### INSTRUCTIONS TO FOLLOW
Please repeat the data in full, character for character.

(GIVEN ENTRIES)

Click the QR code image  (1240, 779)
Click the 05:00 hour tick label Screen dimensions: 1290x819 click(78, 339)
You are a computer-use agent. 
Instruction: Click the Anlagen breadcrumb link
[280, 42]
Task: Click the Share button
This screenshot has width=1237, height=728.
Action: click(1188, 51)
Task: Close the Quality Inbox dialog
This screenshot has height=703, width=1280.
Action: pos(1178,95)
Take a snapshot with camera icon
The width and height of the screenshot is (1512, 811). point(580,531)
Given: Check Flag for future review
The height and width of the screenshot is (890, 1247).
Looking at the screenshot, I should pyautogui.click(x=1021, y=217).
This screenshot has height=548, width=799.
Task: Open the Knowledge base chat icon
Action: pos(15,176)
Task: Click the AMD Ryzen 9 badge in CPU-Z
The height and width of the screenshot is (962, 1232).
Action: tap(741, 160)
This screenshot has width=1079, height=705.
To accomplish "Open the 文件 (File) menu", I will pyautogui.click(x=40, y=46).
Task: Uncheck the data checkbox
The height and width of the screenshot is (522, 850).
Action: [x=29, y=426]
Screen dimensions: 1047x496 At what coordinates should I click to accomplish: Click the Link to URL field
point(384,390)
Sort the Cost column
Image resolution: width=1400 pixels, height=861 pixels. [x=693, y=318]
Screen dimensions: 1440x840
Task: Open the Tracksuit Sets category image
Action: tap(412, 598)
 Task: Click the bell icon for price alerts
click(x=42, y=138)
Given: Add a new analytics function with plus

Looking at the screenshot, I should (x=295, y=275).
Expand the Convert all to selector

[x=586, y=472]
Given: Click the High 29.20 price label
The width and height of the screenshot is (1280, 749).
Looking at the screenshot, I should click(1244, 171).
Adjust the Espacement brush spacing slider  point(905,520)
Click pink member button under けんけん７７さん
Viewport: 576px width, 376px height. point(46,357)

(End GIVEN ENTRIES)

### RESPONSE AREA
Click the QR code image  (1240, 779)
Click the 05:00 hour tick label Screen dimensions: 1290x819 click(78, 339)
You are a computer-use agent. 
Instruction: Click the Anlagen breadcrumb link
[280, 42]
Task: Click the Share button
This screenshot has width=1237, height=728.
Action: click(1188, 51)
Task: Close the Quality Inbox dialog
This screenshot has height=703, width=1280.
Action: pos(1178,95)
Take a snapshot with camera icon
The width and height of the screenshot is (1512, 811). point(580,531)
Given: Check Flag for future review
The height and width of the screenshot is (890, 1247).
Looking at the screenshot, I should pyautogui.click(x=1021, y=217).
This screenshot has height=548, width=799.
Task: Open the Knowledge base chat icon
Action: pos(15,176)
Task: Click the AMD Ryzen 9 badge in CPU-Z
The height and width of the screenshot is (962, 1232).
Action: tap(741, 160)
This screenshot has width=1079, height=705.
To accomplish "Open the 文件 (File) menu", I will pyautogui.click(x=40, y=46).
Task: Uncheck the data checkbox
The height and width of the screenshot is (522, 850).
Action: [x=29, y=426]
Screen dimensions: 1047x496 At what coordinates should I click to accomplish: Click the Link to URL field
point(384,390)
Sort the Cost column
Image resolution: width=1400 pixels, height=861 pixels. [x=693, y=318]
Screen dimensions: 1440x840
Task: Open the Tracksuit Sets category image
Action: tap(412, 598)
 Task: Click the bell icon for price alerts
click(x=42, y=138)
Given: Add a new analytics function with plus

Looking at the screenshot, I should (x=295, y=275).
Expand the Convert all to selector

[x=586, y=472]
Given: Click the High 29.20 price label
The width and height of the screenshot is (1280, 749).
Looking at the screenshot, I should click(1244, 171).
Adjust the Espacement brush spacing slider  point(905,520)
Click pink member button under けんけん７７さん
Viewport: 576px width, 376px height. point(46,357)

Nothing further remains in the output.